僕は、「ドブレアーの哀しみ」や、「天使の復活」といったネオタンゴナンバーを心から素晴らしいと思うが、こういった「クラシックもどき」のピアソラ作品の出来は、決して優れているとは思わない。ピアソラのこういった「もどき」作品については、彼が単に冗談まじりに作ったもので、それほど真剣に考えていたとは到底思えない。
「アヴェマリア」は、転調の魔術師バッハをまねて作った最たるものだと思うが、それはまさに「もどき」以外のなにものでもなく、なぜこのような歌が、いまも「猫も杓子も」的に歌われ続けているのかまったく理解できない。
はっきり言う。
もしこの歌をよいというものがいたなら、それは全く音楽というものを理解していないと言い切れる。
そしてそれが、もしも音楽家だとしたら、それは音楽の理解度の低さに加え、さらに、誰かが書いた音符を弾くだけの、自分ではオリジナルのクリエイトすることのできない「歌手を含む奏者」であって、決して「プレイヤー」ではない。
僕は、素晴らしいと思うミュージシャンを「プレイヤー」と呼び、そうでないと思うものは「奏者」と呼ぶ。
プレイヤーの訳は、決して奏者や選手ではない。
日本語には、プレイヤーの正確な訳が存在しない。
ピアソラの「もどき」転調には、バッハとは似ても似つかない、幼稚さと変化の無さしか感じられない。
それはピアソラ本人も、”俺とバッハじゃくらべものにならねえな…“と、嘆くほどにわかっていただろう。
そもそもバッハや、他の優れた先人クリエイターたちと比較するようなものでは決してない。
ピアソラの「アヴェマリア」ほかの「もどきクラシック」作品は、全っくもって評価に値するものではない。
これは、20世紀の終わり、クオリティの崩壊、そして良いレパートリーの欠如によるマンネリにあえいでいた愚かなクラシック業界と一部の「奏者」たちが、作曲者を全く尊重せず、ただ苦しまぎれに取り込んだ「ナンセンス」に他ならない。
正直なところ、東京カテドラルにおける、僕の「アヴェマリア」は、全くモティヴェーションが湧かず難渋していたが、なんとか今日、すべてのアレンジを終えた。
ハ長調からヘ長調に転調してまたもとに戻るという、まさにバッハもどきの「コピー」は、おそらく僕が、完全な「仕事」として割り切ってアレンジ、プレイする最初のものになるだろう。
転調をスムースにトランジッションするために、ダブルネックギターという特殊楽器をプレイする可能性もあったが、そこはピアソラの「冗談」転調。バッハのように天空的ではなく、ただの「並」で「幼稚」、そして「創作性皆無」だった。偉大なる音楽の父の作品のあとに取り組むようなものではない。

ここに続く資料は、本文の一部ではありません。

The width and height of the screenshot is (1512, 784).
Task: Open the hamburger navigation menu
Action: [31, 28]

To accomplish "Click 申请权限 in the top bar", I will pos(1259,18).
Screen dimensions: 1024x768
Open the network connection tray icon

このようなものは、冗談だったということで納得がゆくだけの「駄作」でしかない。
この曲でアストル・ピアソラを評価することは、絶対にあってはならない。
当日の使用ギターについては、通常のギター一台でじゅうぶんいけるが、面白いのでダブルネックを使うかもしれない。この曲には「冗談的シャレ」で臨むのもよいだろう。

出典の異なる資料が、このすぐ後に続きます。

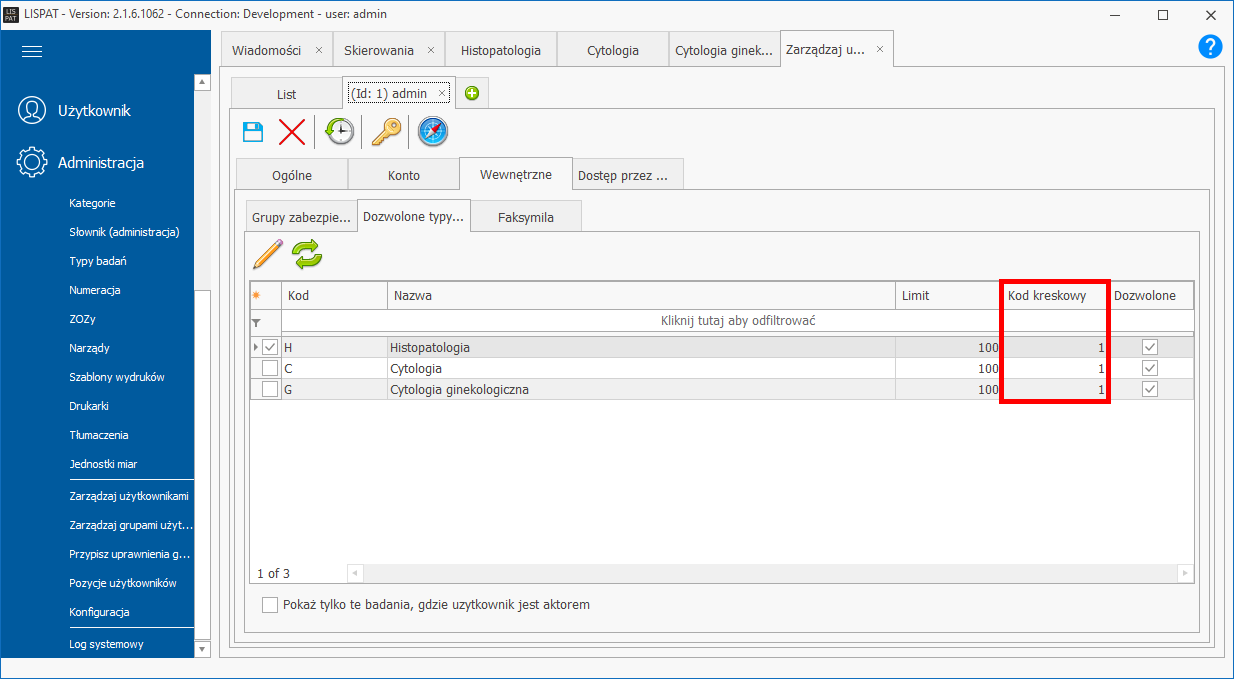The width and height of the screenshot is (1234, 679).
Task: Click the pencil edit icon
Action: [x=267, y=255]
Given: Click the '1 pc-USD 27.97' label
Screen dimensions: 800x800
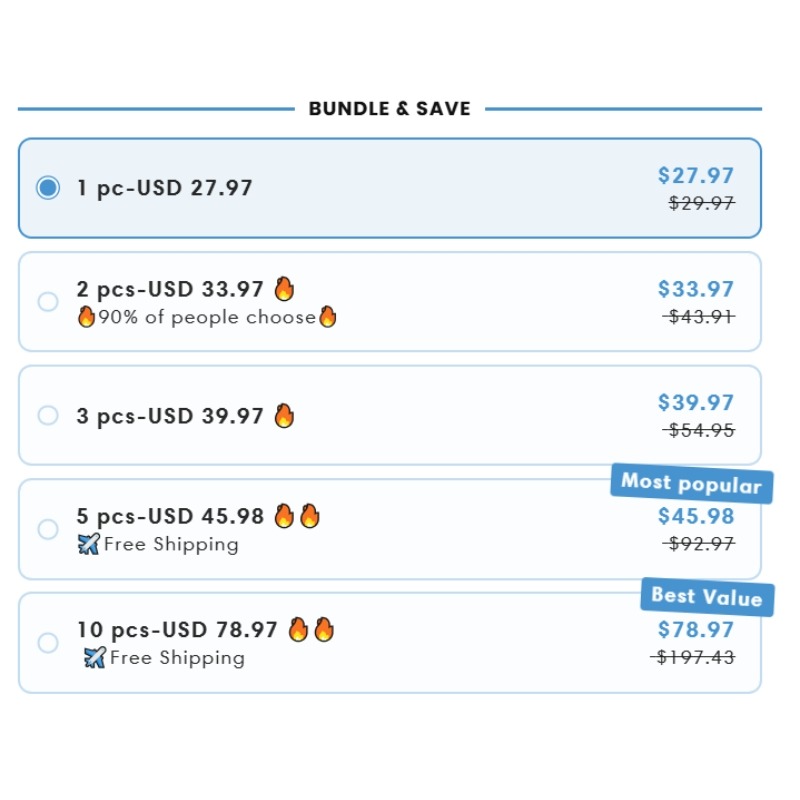Looking at the screenshot, I should coord(165,188).
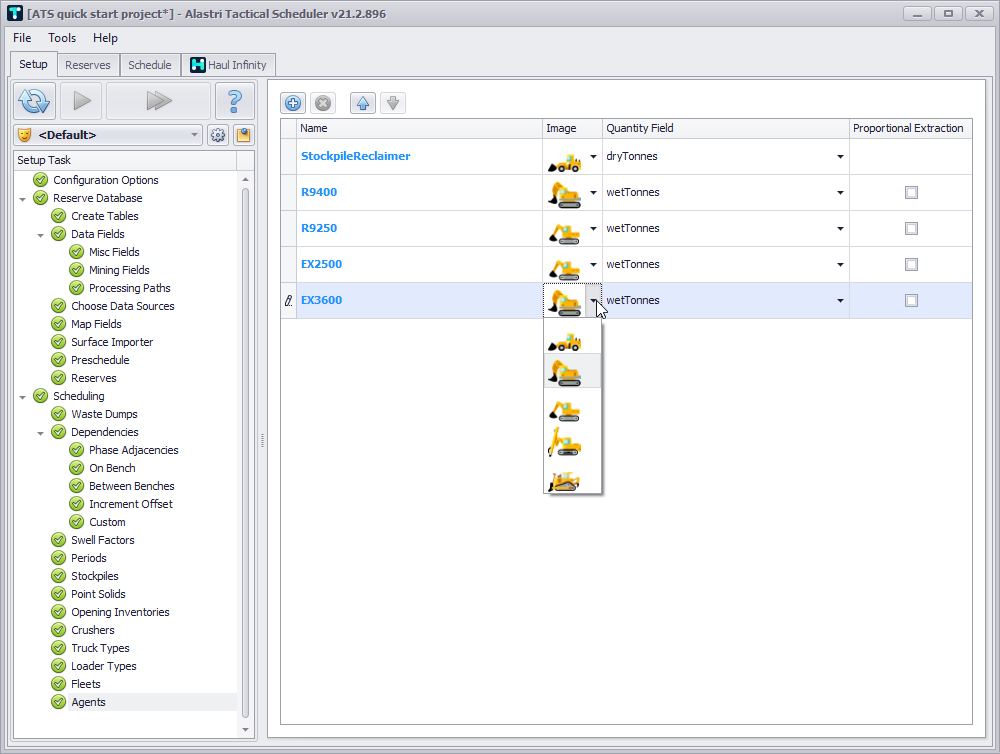The image size is (1000, 754).
Task: Choose the bulldozer image in dropdown list
Action: point(565,482)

いやいややるものを、そう感じさせず、すべての聴衆に、“ああよいものを聴いた”と思わせるマジック…
それが、今回の僕の「アヴェマリア」になるだろう。
ピアソラ本人だって、バッハの名アリアといっしょにプレイされることは、恐れ多くて望まないはずだ。
ピアソラは、そのような愚かなミュージシャンではなかったはず。
ピアソラは、素晴らしいバンドネオンプレイヤーであったことは疑う余地もない。こういった彼の「もどき」作品が、このように分不相応な蔓延をしたのは、ピアソラ本人が悪いのではない。すべて愚かな音楽業界による、故人の意志を無視した、無礼極まるおこないによるものだ。

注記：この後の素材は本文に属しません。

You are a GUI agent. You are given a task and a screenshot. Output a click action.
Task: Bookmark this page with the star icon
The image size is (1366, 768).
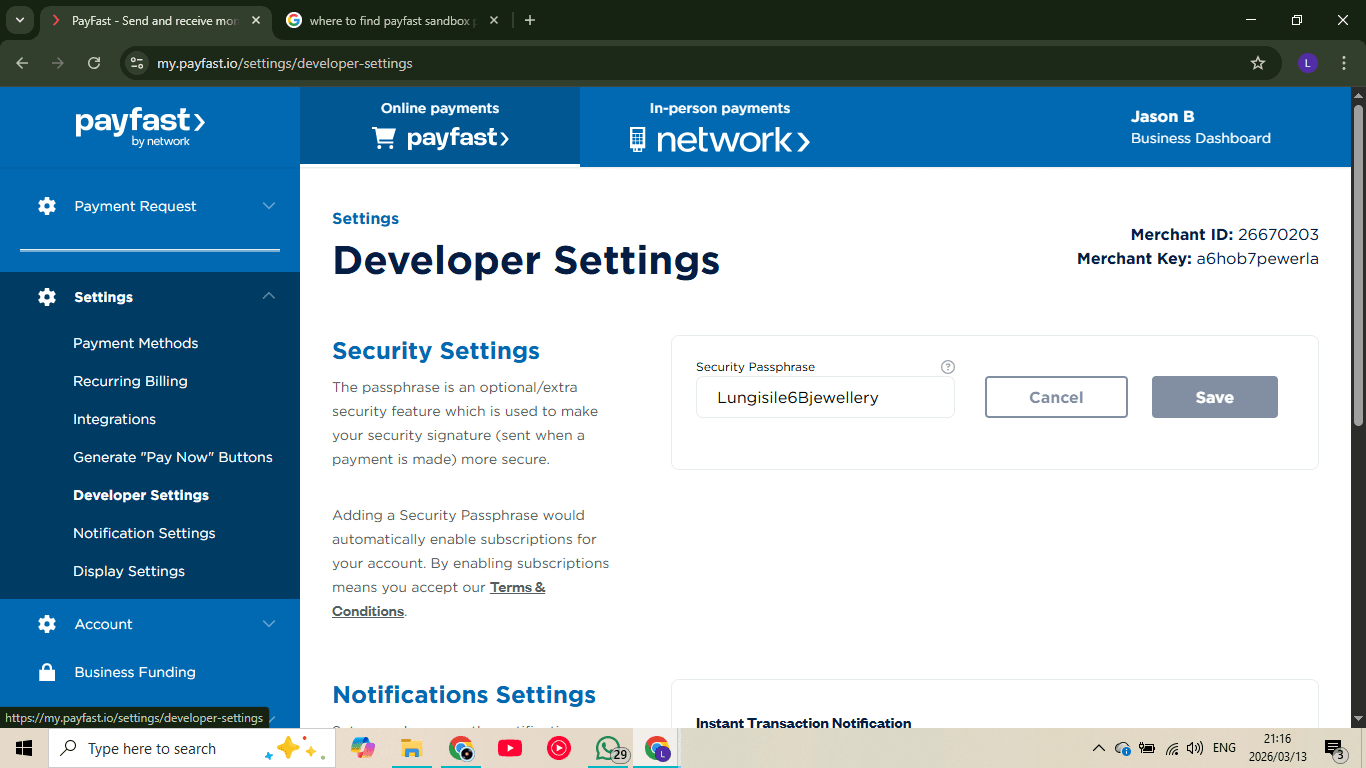pyautogui.click(x=1258, y=63)
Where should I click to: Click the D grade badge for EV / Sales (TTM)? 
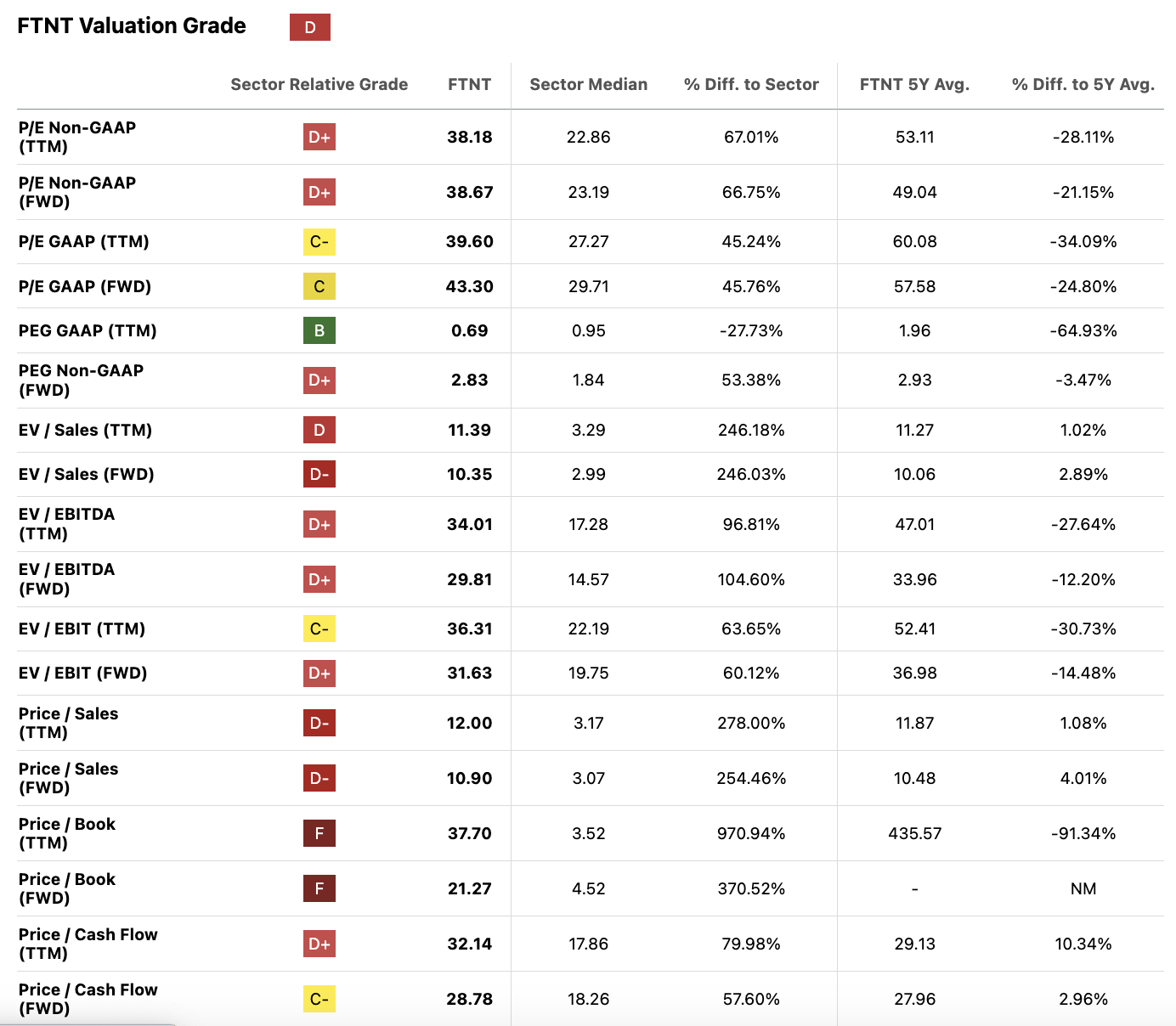pyautogui.click(x=319, y=430)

僕は、ブエノスアイレスをはじめて歩いたとき、街角という街角から彼のバンドネオンの音が聞こえてきたような気がしたことを、いまでもよく覚えている。
ピアソラが、誰よりもブエノスアイレスを愛した、不世出のバンドネオンプレイヤーだったことは言うまでもない。
単に冗談まじりで作ったものが、本人の意志とは関係なく世に残ってしまって歌。
僕のアレンジは、そのあたりをリスペクトするものになるだろう。
もしピアソラが、自分を「現代のバッハ」と勘違いしてこの曲を作ったとしたら、彼はただの思い上がった愚か者以外のなにものでもない。
「アヴェマリア」は単なる「戯れ」であり、彼は決してそんな人間ではなかったと信じている。
それにしても、これほどアレンジがやりづらく、身が入らなかった音楽も他に類をみない…
今日自分は、おそらく初めてだろう。人が作ったものをかなり手厳しく酷評したが、それはアストル・ピアソラというミュージシャンが、「アヴェマリア」のような音楽で評価される、単なる「マネごと」Bクラスの程度の低いクリエイターではないからだ。
彼の本来の音楽は、あくまでもブエノスアイレスの街角に属するもので、それは全く他のプレイヤーの追従を許さない至高の調べであるということを、最後にもう一度つけ加える。
僕が今日批判したのは、ピアソラ本人ではなく、彼の意志を尊重せずにこのような歌を蔓延させてしまった、腐った音楽業界と、それに乗じた一部の愚かな器楽奏者たちだと考えていただければ嬉しい。
それにしても、やはりバッハは素晴らしい。